ClickUp to create 200 new jobs in Dublin


Two hundred new jobs are to be created in Dublin over the next two years thanks to the ClickUp productivity platform.

The American technology company will open a new European headquarters there as part of its international expansion.

The new roles will be in a range of areas including sales, customer success, marketing, support, finance and human resources and recruiting has already started.

The expansion comes just over a month after the San Diego-based company raised $ 400 million in Series C funding.

ClickUp said it chose Ireland because of the tech community established here and the availability of talent.

“We have been impressed with the deep expertise and large supply of multilingual tech talent in and around Dublin, and we consider our European office to play a vital role in ClickUp’s continued global expansion,” said Mark Stoddard , Head of International Operations at ClickUp.

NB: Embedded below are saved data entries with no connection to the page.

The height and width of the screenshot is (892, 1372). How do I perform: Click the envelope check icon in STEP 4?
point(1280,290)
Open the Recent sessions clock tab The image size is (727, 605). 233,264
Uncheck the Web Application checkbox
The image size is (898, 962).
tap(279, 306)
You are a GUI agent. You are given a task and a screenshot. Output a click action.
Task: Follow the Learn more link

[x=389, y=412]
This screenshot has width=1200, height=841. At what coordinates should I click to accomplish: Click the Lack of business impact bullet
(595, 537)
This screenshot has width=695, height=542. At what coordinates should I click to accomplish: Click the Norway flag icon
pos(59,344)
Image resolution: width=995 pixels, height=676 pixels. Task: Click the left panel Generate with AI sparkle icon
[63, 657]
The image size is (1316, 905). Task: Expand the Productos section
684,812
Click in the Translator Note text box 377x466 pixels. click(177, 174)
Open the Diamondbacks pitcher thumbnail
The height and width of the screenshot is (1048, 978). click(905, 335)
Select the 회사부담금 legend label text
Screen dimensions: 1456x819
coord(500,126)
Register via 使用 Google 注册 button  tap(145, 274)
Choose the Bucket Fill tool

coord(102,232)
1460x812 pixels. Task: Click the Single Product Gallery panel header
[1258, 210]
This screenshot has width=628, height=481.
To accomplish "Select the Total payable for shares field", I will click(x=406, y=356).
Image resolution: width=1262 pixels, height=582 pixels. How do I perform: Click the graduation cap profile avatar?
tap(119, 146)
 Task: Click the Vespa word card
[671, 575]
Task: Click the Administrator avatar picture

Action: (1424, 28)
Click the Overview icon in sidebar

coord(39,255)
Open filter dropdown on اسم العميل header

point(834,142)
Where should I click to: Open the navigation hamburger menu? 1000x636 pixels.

“We are excited to bring ClickUp to Ireland and offer a diverse range of jobs, while adding to the already world-class tech community.”

Founded in 2017, ClickUp is an all-in-one software as a service platform that replaces individual workplace productivity tools with a single platform comprising project management, document collaboration, worksheets, chat and goals.

Its customers include Booking.com, Netflix and McDonalds and is used by 800,000 teams around the world, including 275,000 based in Europe.

The company plans to use its Dublin office to locate the product for its customers in France, Germany and Spain.

The investment was well received by Tánaiste and Minister of Enterprise Leo Varadkar and by IDA which supported him.

“Dublin remains a premier destination city for fast growing companies wishing to establish their European headquarters in order to internationalize their business and serve and grow their customer base,” said Martin Shanahan, CEO of IDA Ireland.

“Ireland has a proven track record as a very attractive destination for Software as a Service (SaaS) companies looking to access a well-established talent pool to scale quickly.

ClickUp tripled its revenue last year and quadrupled its number of users.

In total, it has raised $ 535 million in funding and is currently valued at over $ 4 billion.